O modo como ela disse aquilo me fez franzir a testa e eu parei brevemente de mexer os ingredientes na panela para olhar para Annabeth. Ela olhava para o tampo do balcão da cozinha como se tivesse uma coisa muito importante desenhada na madeira.
— Você está bem? — perguntei.
— Claro. Primeiro dia liderando a missão. Foi ótimo.
Então porque o seu tom de voz está tão desanimado?
— Vamos conseguir — eu disse, tentando passar confiança — com certeza vamos achar a oficina antes de Luke.
Annabeth bufou, tirando uma mecha do rosto e prendendo atrás da orelha. Olhando bem, eu sabia que ela estava escondendo o medo por trás de irritação, mas eu sabia o quanto ela era corajosa. Quer dizer, quando ela era uma menina de só sete anos ela ficou perambulando o país com Luke e Thalia, e salvou os dois de uma mansão com um ciclope maligno. Você precisa de coragem pra fazer uma coisa dessas.
— Eu só queria que a missão fosse lógica — reclamou ela — quer dizer, estamos andando sem ter a menor ideia de onde estamos indo. Como se anda de Nova York até a Califórnia em um dia?!

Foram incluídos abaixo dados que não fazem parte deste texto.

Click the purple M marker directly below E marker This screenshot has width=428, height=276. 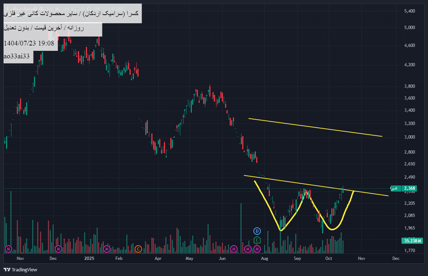(257, 248)
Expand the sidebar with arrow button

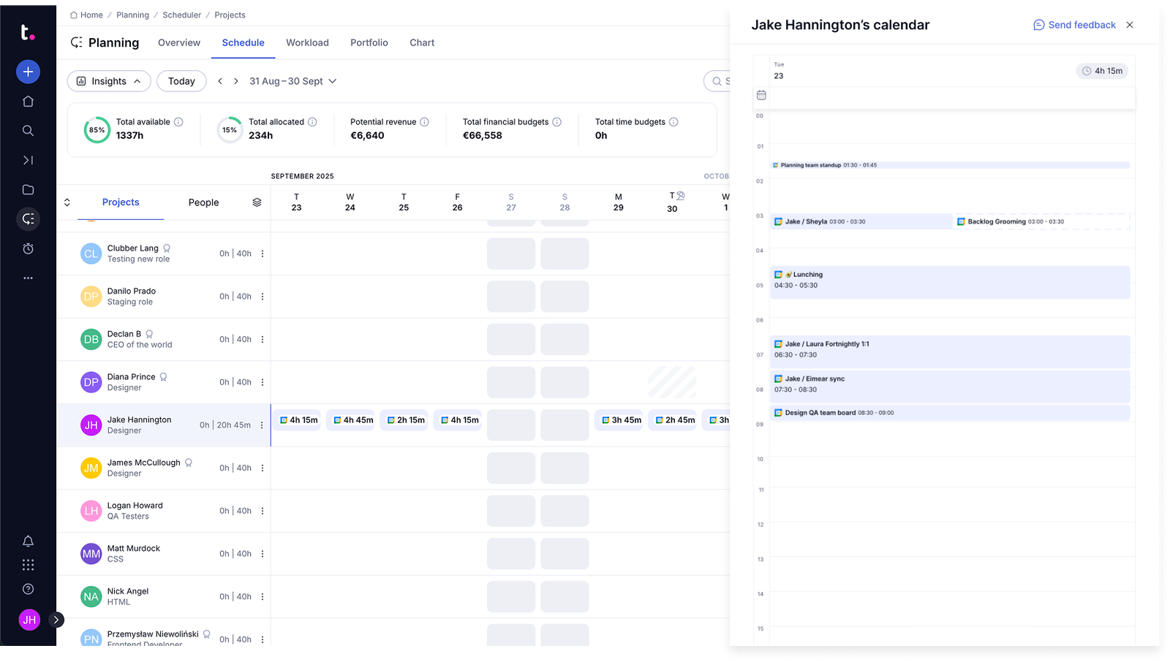coord(56,620)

— O espaço não é medido da mesma forma no Labirinto — eu disse, me lembrando das modificações espaciais que fizemos no nosso apartamento, principalmente para acrescentar quartos para Harry e Loki.

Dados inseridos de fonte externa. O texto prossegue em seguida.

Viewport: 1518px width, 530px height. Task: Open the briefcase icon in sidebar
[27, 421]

— Eu sei, eu sei — respondeu ela com um gesto de mão impaciente — É só que... Percy, eu estava enganando a mim mesma. Todo aquele planejamento e estudo... Não faço a menor ideia de onde estamos indo. Não faço a menor ideia do que eu estou fazendo.

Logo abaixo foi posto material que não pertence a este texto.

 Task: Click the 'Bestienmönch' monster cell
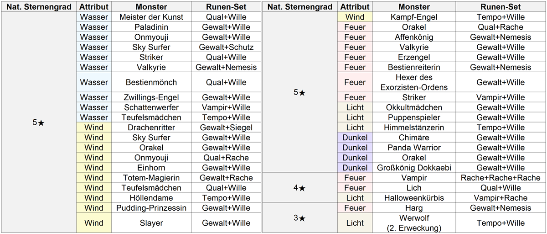pos(151,82)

— A gente nunca tem ideia do que tá fazendo nas missões, e no final sempre ficou tudo bem — eu lembrei, voltando a mexer a panela, dessa vez acima do fogo azul na bancada que servia como fogão — comparando das outras vezes, acho até que você está se saindo muito bem. Lembra da Ilha de Circe?
Ela riu.
— Você deu um porquinho da índia bem fofo.
— E da Aqualândia, que você conseguiu nos lançar para fora daquele brinquedo usando “física básica” que na verdade não era básica coisa nenhuma porque eu não entendi nada?
— A culpa não é minha que você quis entrar no que era claramente uma armadilha — retrucou ela com um sorriso.
— Viu? Vai dar tudo certo.
O sorriso dela cresceu um pouquinho mais, o que me fez feliz, mas segundos depois ele desapareceu rapidamente, quase como água de uma banheira quando você puxa o tampão.
— Percy, o que Hera quis dizer quando falou que vocês três conheciam maneiras de sair do Labirinto?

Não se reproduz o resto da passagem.